There was only one problem and we realized it after their set was over: none of the women spoke English. In fact that far north in Sweden not many people did speak English. The guitar player, a willowy thing with long dark hair, had spent a Summer on a commune in Cuba and I had taken Spanish in High School so we actually conversed in monosyllabic noises that assured us all that not only wouldn't they defect, they'd also not have any interest in hanging out.
So close...so close....
Now...a word about The Scandinavian Summer. Donnie & I were in Sweden during 'Medsommer' - The Summer Solstice. June 22nd. In Furuvik the sun dipped to the horizon at about 8:00pm. It never really got dark ... more like 5 hours of 'dusk'. And we were on the beach at The Gulf of Bothnia at 2:00am. The Swedes we met were always outdoors in the Summer. They were rarely at home. In the Winter they're always home. Sweden is a lovely country in June ...
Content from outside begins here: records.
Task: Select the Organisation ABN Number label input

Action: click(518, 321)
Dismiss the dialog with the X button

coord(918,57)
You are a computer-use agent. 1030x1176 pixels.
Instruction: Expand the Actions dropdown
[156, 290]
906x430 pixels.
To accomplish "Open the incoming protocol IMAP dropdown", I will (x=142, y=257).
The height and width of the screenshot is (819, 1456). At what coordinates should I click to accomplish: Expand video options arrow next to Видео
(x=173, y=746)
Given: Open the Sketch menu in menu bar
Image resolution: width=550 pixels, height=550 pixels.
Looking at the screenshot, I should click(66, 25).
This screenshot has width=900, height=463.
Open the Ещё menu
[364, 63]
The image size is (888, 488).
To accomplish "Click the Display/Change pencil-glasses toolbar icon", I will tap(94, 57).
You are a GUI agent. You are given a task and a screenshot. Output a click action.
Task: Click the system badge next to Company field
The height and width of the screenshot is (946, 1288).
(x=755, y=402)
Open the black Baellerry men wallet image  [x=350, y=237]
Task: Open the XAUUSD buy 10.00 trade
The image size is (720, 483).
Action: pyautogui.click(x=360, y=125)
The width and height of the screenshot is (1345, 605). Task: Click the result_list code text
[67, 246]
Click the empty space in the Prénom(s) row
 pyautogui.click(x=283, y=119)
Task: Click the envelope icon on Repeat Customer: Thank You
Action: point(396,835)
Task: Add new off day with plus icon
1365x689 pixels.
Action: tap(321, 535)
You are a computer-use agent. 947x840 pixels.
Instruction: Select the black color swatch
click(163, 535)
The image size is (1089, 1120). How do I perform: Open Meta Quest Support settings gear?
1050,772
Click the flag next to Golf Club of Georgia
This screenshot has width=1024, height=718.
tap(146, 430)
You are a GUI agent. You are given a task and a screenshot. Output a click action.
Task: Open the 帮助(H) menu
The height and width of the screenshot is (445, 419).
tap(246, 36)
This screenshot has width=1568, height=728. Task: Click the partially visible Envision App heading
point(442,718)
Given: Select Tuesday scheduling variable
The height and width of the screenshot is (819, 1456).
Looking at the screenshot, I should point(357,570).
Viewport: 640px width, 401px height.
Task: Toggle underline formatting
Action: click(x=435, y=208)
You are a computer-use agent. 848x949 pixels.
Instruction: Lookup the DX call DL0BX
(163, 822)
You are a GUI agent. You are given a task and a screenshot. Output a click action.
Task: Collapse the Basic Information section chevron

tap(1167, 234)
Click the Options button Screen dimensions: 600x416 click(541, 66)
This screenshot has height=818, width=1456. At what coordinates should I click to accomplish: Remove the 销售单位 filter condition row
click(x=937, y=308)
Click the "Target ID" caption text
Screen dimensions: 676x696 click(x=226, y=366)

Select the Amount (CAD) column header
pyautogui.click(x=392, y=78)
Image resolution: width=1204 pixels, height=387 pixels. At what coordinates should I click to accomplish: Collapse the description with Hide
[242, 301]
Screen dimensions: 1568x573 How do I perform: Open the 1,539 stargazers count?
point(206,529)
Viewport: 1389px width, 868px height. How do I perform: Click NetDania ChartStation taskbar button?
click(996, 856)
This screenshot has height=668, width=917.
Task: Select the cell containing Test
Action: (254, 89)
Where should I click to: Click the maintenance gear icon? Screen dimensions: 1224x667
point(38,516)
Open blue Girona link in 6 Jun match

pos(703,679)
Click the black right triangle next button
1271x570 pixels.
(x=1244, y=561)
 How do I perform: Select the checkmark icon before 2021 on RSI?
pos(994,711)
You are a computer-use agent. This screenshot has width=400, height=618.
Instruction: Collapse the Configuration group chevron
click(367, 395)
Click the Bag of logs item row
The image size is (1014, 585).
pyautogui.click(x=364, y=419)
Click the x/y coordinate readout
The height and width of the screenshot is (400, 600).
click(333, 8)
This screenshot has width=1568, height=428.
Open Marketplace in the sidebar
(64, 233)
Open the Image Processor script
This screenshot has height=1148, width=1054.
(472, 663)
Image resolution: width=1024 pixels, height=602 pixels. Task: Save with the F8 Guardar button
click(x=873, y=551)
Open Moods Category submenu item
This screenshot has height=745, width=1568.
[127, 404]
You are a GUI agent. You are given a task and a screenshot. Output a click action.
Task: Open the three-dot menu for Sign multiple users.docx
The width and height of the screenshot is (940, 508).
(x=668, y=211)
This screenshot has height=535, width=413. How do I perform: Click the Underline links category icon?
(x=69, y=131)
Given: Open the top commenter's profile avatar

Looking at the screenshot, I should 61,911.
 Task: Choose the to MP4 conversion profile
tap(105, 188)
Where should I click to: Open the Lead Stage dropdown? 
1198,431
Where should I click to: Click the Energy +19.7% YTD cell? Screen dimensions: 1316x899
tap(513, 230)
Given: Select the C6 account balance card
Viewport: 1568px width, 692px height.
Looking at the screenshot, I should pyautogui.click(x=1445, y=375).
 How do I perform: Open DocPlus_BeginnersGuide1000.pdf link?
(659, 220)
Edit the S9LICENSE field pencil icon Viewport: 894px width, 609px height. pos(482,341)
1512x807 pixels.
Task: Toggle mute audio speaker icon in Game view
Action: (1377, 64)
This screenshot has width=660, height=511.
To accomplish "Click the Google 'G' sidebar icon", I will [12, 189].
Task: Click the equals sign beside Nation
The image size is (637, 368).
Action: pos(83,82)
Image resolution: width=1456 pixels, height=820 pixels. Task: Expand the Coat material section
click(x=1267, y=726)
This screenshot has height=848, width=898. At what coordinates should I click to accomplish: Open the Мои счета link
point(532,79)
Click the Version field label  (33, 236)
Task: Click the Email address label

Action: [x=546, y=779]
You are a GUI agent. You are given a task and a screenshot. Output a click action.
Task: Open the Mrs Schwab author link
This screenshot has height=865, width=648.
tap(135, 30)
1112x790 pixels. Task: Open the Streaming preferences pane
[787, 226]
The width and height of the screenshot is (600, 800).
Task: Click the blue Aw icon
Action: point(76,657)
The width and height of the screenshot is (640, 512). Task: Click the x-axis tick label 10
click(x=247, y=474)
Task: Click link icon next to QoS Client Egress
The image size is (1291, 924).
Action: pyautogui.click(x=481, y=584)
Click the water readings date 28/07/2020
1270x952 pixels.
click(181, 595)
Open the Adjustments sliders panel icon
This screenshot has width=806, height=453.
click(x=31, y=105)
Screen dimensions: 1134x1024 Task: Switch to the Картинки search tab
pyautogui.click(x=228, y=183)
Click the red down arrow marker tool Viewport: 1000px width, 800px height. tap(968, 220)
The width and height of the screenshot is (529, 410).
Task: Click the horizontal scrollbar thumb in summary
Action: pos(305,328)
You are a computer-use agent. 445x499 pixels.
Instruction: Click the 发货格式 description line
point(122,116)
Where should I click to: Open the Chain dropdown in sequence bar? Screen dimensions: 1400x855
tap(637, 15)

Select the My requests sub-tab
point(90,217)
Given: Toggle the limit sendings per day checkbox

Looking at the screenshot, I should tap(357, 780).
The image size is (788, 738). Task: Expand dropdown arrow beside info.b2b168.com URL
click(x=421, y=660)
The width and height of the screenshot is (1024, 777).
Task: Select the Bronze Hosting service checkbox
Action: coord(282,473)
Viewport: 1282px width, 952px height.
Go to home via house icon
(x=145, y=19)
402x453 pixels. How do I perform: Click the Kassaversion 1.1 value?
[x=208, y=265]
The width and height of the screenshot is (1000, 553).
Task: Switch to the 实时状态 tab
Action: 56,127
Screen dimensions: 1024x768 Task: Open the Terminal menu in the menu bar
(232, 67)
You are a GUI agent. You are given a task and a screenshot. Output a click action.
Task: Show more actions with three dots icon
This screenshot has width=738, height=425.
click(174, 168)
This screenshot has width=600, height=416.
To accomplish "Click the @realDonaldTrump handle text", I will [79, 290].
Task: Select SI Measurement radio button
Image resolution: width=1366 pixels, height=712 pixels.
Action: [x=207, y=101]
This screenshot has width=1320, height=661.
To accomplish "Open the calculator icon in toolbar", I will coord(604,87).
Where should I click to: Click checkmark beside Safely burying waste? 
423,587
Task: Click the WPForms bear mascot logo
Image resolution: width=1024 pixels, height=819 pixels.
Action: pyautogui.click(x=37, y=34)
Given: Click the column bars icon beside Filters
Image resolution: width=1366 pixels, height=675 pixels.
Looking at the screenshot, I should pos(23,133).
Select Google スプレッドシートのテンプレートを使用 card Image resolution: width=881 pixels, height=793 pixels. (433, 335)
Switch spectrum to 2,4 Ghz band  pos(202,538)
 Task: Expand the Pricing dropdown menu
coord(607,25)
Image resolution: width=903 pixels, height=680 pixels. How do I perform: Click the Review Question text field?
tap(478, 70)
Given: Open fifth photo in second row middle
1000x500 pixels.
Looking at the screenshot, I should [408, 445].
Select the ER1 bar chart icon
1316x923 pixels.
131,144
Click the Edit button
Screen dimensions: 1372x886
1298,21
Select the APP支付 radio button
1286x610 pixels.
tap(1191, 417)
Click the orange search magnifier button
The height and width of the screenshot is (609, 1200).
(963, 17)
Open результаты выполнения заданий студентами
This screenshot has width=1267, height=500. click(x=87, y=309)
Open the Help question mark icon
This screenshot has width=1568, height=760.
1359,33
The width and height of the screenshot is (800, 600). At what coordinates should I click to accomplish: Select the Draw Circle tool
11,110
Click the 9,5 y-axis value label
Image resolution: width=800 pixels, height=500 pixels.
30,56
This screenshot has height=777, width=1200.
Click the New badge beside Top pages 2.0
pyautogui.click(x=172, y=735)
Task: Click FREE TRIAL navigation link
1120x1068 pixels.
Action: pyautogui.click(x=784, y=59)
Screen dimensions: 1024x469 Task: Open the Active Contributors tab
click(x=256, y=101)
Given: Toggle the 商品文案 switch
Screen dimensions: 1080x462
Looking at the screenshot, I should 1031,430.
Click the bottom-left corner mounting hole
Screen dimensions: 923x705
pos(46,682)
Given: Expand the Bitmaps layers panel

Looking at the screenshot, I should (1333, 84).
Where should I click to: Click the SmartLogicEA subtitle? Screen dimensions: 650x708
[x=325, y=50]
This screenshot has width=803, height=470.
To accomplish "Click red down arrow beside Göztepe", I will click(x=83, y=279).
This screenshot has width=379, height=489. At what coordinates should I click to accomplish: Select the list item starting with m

The night before we left found me at the bar in a cozy drinking & gambling establishment near the hotel in Stockholm. A quiet night ... not many folks out drinking or gambling ... and I got to talking with a young black man, an American. I bought him a beer, he spotted me with a cigarette ... a North Vietnamese cigarette ... I was a smoker in those days. It seems he had been in the Army in Nam and had walked away from the war. Got on a plane and flew to Sweden because Sweden didn't extradite American Deserters in those years. He was from New Haven, Connecticut and was quite happy living in Sweden but I picked up a touch of The Melancholy from him ... He asked about The States, how was the resistance going, would Nixon ever end the war ... things like that. After a while he grew quiet. We had another beer and toasted our home country and then he looked at me and said, " I just don't know if I can take another Winter here".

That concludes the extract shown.